Collection entries
--------------------------------------------------

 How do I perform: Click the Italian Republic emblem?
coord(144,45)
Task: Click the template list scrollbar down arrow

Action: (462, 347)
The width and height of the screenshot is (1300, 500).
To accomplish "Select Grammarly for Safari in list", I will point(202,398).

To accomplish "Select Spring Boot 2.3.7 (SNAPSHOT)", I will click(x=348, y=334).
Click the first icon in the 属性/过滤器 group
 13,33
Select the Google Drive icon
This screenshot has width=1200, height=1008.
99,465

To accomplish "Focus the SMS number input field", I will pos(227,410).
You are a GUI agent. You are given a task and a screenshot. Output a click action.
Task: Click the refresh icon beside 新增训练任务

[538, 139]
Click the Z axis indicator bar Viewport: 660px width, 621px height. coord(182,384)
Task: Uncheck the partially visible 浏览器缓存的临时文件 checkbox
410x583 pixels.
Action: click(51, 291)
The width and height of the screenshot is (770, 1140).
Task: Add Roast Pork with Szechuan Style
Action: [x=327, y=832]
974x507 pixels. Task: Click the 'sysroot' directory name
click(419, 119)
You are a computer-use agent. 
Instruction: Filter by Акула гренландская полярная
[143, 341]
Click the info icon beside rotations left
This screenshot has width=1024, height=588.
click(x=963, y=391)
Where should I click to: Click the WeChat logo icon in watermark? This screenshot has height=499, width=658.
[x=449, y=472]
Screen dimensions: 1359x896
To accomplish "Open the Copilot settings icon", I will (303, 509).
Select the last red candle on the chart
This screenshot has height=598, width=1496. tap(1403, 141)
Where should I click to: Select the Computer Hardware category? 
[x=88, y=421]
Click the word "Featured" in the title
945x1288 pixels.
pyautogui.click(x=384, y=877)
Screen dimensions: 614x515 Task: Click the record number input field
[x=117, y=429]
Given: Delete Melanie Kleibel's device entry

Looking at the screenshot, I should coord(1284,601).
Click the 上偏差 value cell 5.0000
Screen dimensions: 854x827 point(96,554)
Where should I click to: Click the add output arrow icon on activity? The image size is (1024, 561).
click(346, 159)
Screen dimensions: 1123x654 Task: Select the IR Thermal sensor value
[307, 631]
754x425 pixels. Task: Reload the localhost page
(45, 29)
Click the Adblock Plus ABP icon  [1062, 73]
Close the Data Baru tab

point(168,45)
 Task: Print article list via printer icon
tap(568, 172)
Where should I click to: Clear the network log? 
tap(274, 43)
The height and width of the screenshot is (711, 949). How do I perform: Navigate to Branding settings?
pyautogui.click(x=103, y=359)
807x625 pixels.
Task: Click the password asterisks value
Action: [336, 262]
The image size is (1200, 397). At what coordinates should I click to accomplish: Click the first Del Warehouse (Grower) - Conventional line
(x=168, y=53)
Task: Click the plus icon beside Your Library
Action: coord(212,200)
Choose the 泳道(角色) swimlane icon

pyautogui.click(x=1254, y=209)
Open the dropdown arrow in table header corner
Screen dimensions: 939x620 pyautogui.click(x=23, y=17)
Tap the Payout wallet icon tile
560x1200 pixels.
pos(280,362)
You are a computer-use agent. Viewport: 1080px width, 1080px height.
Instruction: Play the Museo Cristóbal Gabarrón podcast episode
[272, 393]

--------------------------------------------------

**Aim of the exercise**
The answer should be all lines from the entries above that hold the word "agent".

**Output of the exercise**
You are a GUI agent. You are given a task and a screenshot. Output a click action.
You are a computer-use agent. 
You are a computer-use agent. Viewport: 1080px width, 1080px height.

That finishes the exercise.